Are companies liable in their home countries for violations committed abroad? Are they liable anywhere? This has been the leading question in environmental justice law jurisprudence this year. The consensus so far has been mixed, with impunity generally ruling the day. But a recent Canadian court case gives cause for hope.
In January, Shell was tried in a court case in The Hague for the actions of its subsidiary Shell Nigeria. But the company was basically let off the hook with the court ruling that the parent company is not responsible for the actions of its “wayward child” and because the court accepted the company’s unsubstantiated claim that the spills were due to sabotage.
A few months later, a major blow was dealt to ATCA, the US Alien Tort Claims Act, when it was ruled in the Kiobel v. Shell case that the statute may no longer apply for abuses committed abroad. Since then another case has also been dismissed against Rio Tinto, on its evil behavior in Bougainville.
An Ontario court’s decision that the lawsuit brought against Hudbay Minerals regarding shootings, murder and gang-rape at its former nickel mine near Izabal Lake in Guatemala can proceed to trial in Canada may have important international implications. Superior Court of Ontario Justice Carole Brown has ruled that Canadian company Hudbay Minerals can potentially be held legally responsible in Canada for rapes and murder at a mining project formerly owned by Hudbay’s subsidiary in Guatemala. As a result of Justice Brown’s ruling, the claims of 13 Guatemalans will proceed to trial in Canadian courts. No similar lawsuit has made it past the preliminary stages and recent bills to regulate Canadian mining companies abroad, such as C-300, were tossed out.
According to the lawyer in the case for the 13 indigenous defendants, Murray Klippenstein: “As a result of this ruling, Canadian mining corporations can no longer hide behind their legal corporate structure to abdicate responsibility for human rights abuses that take place at foreign mines under their control at various locations throughout the world.

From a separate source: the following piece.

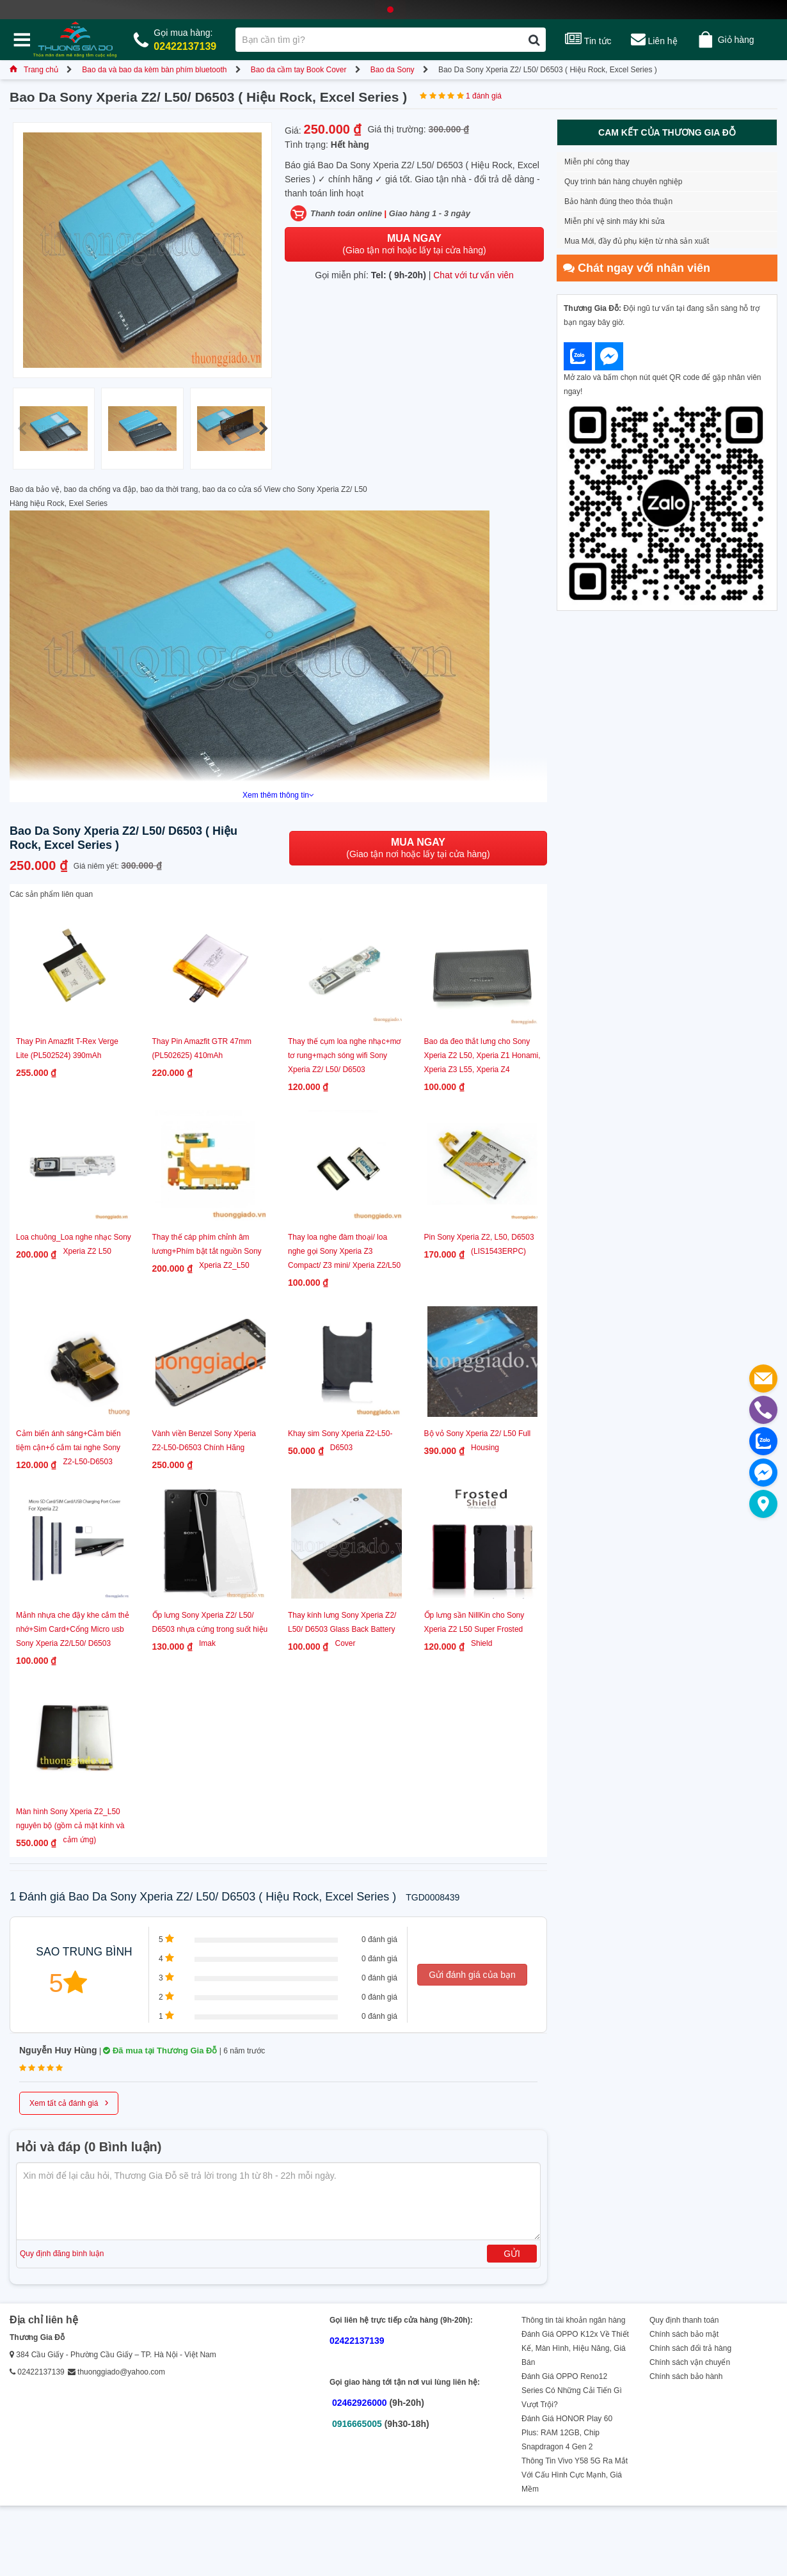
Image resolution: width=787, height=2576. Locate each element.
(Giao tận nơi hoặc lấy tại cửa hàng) (414, 244)
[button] (263, 429)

There will now be a trial regarding the abuses that were committed in Guatemala, and this trial will be in a courtroom in Canada, a few blocks from Hudbay’s headquarters, exactly where it belongs. We would never tolerate these abuses in Canada, and Canadian companies should not be able to take advantage of broken-down or extremely weak legal systems in other countries to get away with them there.”

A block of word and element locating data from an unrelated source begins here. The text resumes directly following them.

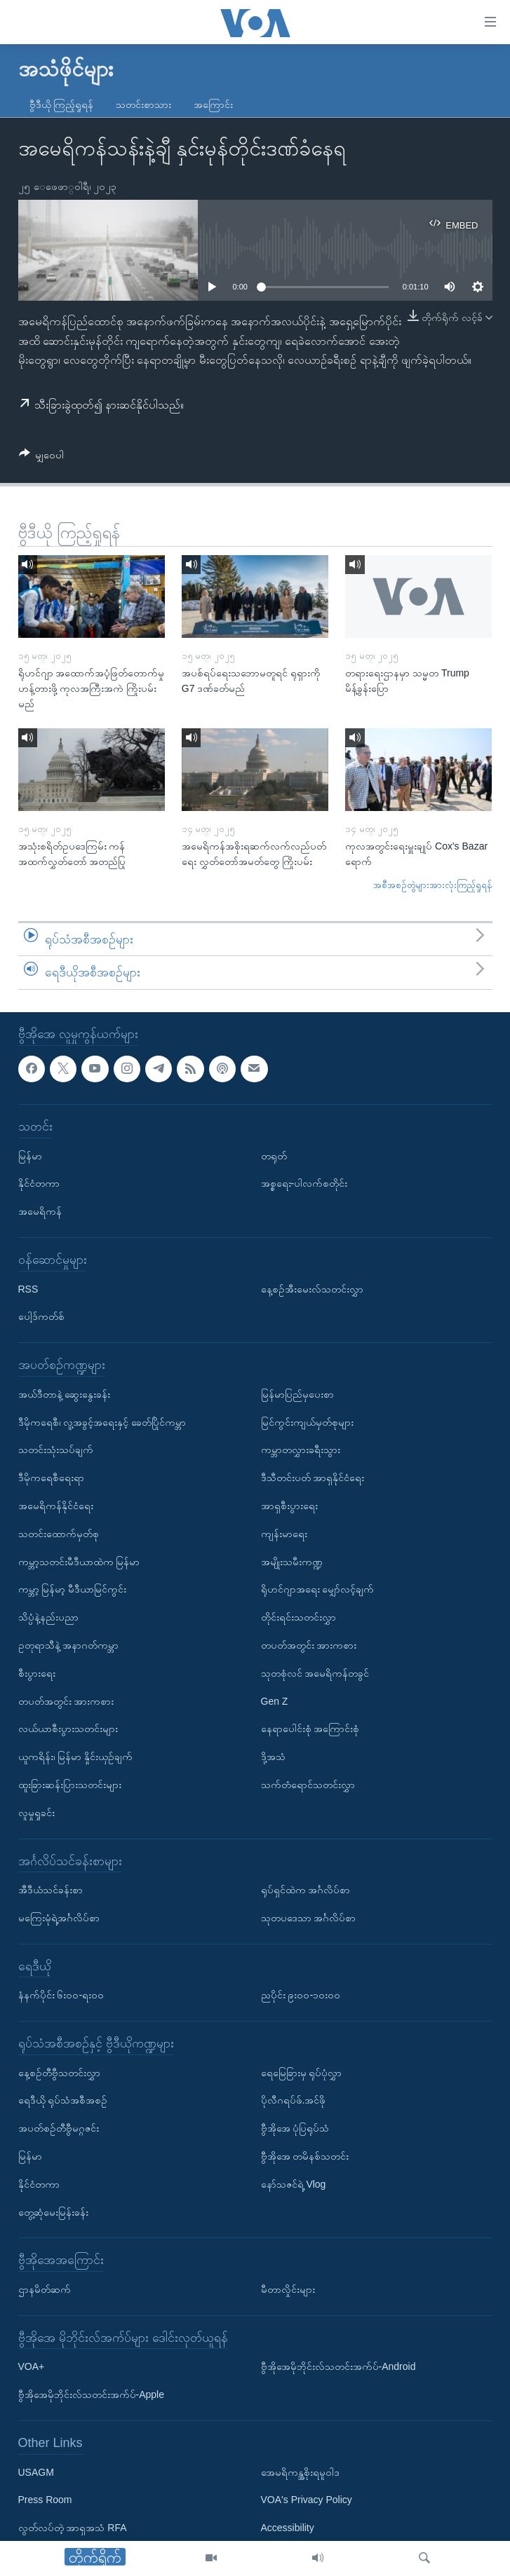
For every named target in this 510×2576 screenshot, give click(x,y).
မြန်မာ (30, 1155)
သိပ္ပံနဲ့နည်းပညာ (48, 1617)
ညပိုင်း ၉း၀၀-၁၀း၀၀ (301, 1995)
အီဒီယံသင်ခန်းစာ (50, 1889)
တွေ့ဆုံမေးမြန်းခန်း (53, 2211)
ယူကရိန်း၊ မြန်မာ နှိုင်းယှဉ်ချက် (75, 1756)
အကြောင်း (213, 104)
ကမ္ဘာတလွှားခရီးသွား (300, 1449)
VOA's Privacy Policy (306, 2499)
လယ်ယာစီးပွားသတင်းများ (68, 1728)
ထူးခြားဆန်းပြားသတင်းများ (69, 1784)
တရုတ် (274, 1155)
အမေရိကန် (40, 1211)
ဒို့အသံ (273, 1756)
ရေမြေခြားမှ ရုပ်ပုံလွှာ (301, 2072)
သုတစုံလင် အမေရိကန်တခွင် (315, 1673)
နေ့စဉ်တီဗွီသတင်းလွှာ (59, 2072)
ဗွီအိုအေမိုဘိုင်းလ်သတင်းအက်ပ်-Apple (91, 2394)
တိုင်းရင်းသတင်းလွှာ (298, 1617)
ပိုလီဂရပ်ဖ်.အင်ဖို (293, 2100)
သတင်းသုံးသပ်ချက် (55, 1449)
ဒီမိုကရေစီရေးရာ (51, 1477)
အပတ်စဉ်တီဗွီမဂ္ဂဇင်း (58, 2128)
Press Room (45, 2499)
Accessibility (287, 2527)
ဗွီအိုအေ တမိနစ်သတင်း (305, 2156)
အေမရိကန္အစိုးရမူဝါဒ (300, 2471)
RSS (28, 1288)
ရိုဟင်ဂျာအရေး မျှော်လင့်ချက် (318, 1589)
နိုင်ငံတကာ (39, 1183)
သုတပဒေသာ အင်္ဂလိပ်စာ (308, 1917)
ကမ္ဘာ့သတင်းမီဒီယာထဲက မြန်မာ (79, 1561)
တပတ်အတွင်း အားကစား (66, 1700)
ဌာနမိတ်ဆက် (44, 2289)
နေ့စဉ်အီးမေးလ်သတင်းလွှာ (312, 1288)
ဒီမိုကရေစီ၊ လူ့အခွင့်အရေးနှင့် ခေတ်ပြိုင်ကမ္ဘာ (102, 1421)
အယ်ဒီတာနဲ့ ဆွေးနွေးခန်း (64, 1394)
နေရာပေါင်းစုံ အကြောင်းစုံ (310, 1728)
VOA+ (31, 2366)
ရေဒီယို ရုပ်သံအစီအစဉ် (63, 2100)
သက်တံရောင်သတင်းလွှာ (308, 1784)
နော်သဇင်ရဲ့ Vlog (293, 2184)
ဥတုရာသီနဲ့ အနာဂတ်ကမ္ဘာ (68, 1645)
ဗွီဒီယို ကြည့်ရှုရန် (61, 104)
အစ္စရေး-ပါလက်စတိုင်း (304, 1183)
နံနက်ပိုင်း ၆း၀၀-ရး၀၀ (61, 1995)
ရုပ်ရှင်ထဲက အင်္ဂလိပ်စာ (306, 1889)
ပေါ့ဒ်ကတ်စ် (41, 1316)
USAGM (36, 2471)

The Hudbay case sounds shocking and otherworldly when you hear it. HudBay is facing three lawsuits grouped together demanding tens of millions of dollars in damages after clashes between protesters and security forces at the Fenix nickel mine in 2007 and 2009. In one of the three cases, 11 women are alleging that the company was complicit in gang rapes perpetrated by the security personnel hired by the company during forced evictions to make way for the Fenix Nickel mine in El Estor, Guatemala, in 2007.
The other case involves the murder of a community leader who spoke out against the mine, Adolfo Ich Chaman, who was beaten by mine security guards, hacked with a machete and shot in the neck and killed. Another man was shot and is now in a wheelchair.
Yet sadly, such stories are commonplace, representing business as usual for many Canadian mining companies. The McGill Research Group Investigating Canadian Mining in Latin America has documented over 85 cases of socio-environmental conflicts involving Canadian companies in Latin America. Many of these entail human rights violations, but generally the “corporate veil” protects parent companies from being called to account in their home countries.
Lawyers for HudBay, have tried to have the case tossed out arguing that it would “wreak havoc” with this well-established corporate law principle that holds that parent companies are not liable for the actions of their subsidiaries. We can only say that for once, we hope they are right.